The UK service sector showed a continued upturn in business activity in September, although domestic demand was subdued.
However, the rate of expansion edged up only slightly on August’s figures and remained weaker than the average for the first half of the year.
The seasonally adjusted IHS Markit/CIPS Services purchasing managers’ index (PMI) stood at 53.6 in September, up from an 11-month low of 53.2 in August.
Growth in the third quarter as a whole eased slightly on the previous quarter, with a level of 53.5 in Q3 compared with 54.3 in Q2.
Subdued domestic demand acted as a drag on growth, with September’s rise in new work the slowest increase for 13 months.
Survey respondents reported resilient consumer spending and a healthy labour market, but said concerns about the business outlook were acting as a brake on growth.
Service providers cited subdued business-to-business sales and delayed decision-making on large projects as a result of Brexit-related uncertainty.

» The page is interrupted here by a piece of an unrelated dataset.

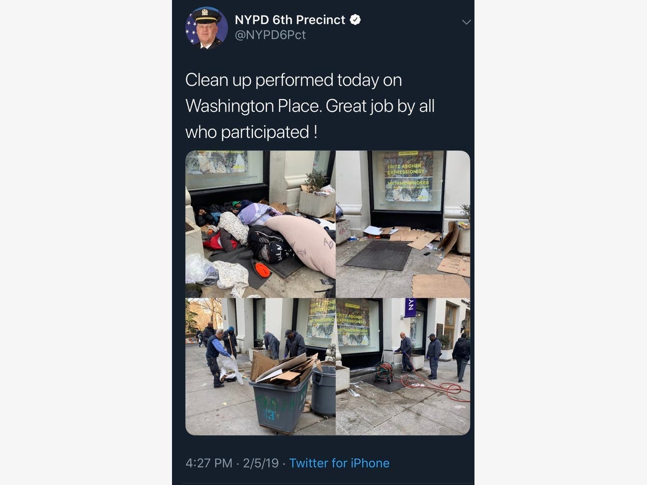The height and width of the screenshot is (485, 647).
Task: Open photo of belongings piled on sidewalk
Action: 260,224
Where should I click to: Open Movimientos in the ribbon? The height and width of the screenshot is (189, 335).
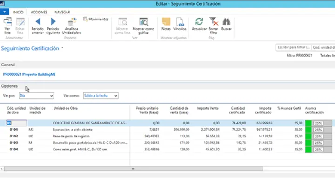(96, 19)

Firms also reported a decline in optimism on growth for the year ahead, with the number of respondents expecting a rise in business activity over the next 12 months at its lowest level since June.
However, the latest data showed a sustained rise in service sector employment, with the rate of job creation easing only slightly from August’s 19-month high.
A number of firms commented on an increasing number of unfilled vacancies, reflecting difficulties in recruiting suitably skilled staff.
Cost inflation reached a seven-month high and was among the strongest since early-2011, with higher expenses linked to rising food, energy and fuel bills, alongside increased prices for imported items and higher salaries.
Howard Archer, chief economic advisor to the EY ITEM Club, said the figures did little to encourage hopes that the UK economy would see a pick-up in activity in Q3.
“Services activity was reported to be particularly soft in September among consumer-facing sectors,” he said. “Worryingly, the services survey showed new business growth slowing in September to be at a 13-month low.
“Subdued demand and uncertainties over the economic outlook were cited, with a number of spending decisions being delayed.”